C’era chi rimaneva incollato tutto il giorno alla grata della finestra aspettando qualcuno o una libertà che nessuno avrebbe potuto donargli; un’anziana donna che sgranava con tenerezza il suo rosario: altri appigli con il mondo non aveva.
Ero rimasta colpita dalla presenza di donne e uomini giovani, più giovani anche di me e la superbia umana a volte gioca brutti scherzi: mi pareva impossibile non si potesse fare nulla per costoro! C’ era un bel ragazzo dagli occhi azzurri che si imbrattava con le proprie feci e, il più del suo tempo, lo trascorreva nudo; una giovane donna che si nascondeva perennemente il volto con le mani e il suo volto aveva tratti così eleganti e fini che meritava di essere guardato. C’era chi, di notte, doveva essere lasciato solo nella sua piccola stanza dove c’era unicamente il letto: lo vedevo picchiare la testa contro il muro e darsi sberle, lo guardavo dallo spioncino e pesavo tutta la fragilità della mente umana.
Nel reparto non c’erano suppellettili o fiori, tutto poteva essere mangiato o distrutto, anche le vettovaglie erano di plastica.
C’era chi si beveva l’aceto sognando magari fosse del buon vino, e chi ininterrottamente si tirava giù e su i pantaloni.
Ho visto e toccato con mano una sofferenza che non pensavo potesse esistere; ho visto e toccato con mano uno dei tanti manicomi che, grazie a Franco Basaglia (psichiatra veneto di Venezia, ndr), sono stati chiusi.
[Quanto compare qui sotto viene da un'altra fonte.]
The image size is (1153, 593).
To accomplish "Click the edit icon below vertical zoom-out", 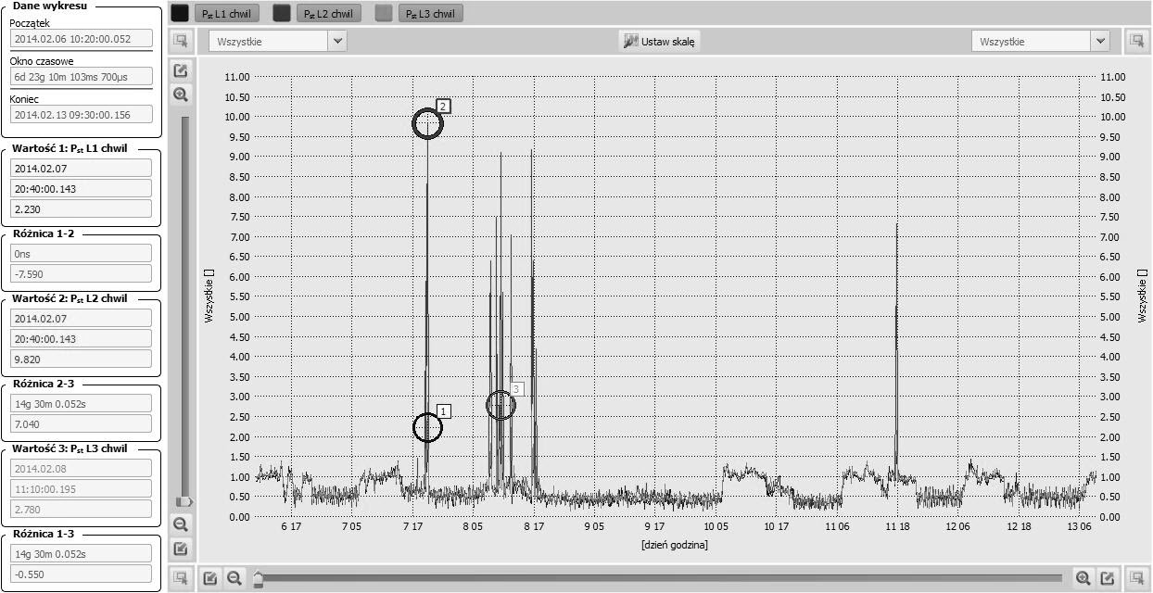I will (x=181, y=549).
C’era un vecchietto che si sedeva, bello o cattivo tempo, nel piccolo giardino esterno dove padroneggiava un grande noce i cui rami oltrepassavano le alte recinzioni; passava le sue giornate a farsi sigarette con le pagine di giornale e guardava con costanza le lunghe braccia dell’albero che sporgevano verso quella libertà che probabilmente sognava per se stesso e per la sua vissuta mente. Avrei voluto metterlo io sopra quel ramo e fargli prendere il volo verso i cieli che lui desiderava, spesso ho sognato che ci riuscivo e che lo vedevo volare felice. Ma era solo un sogno: per lui e anche per me!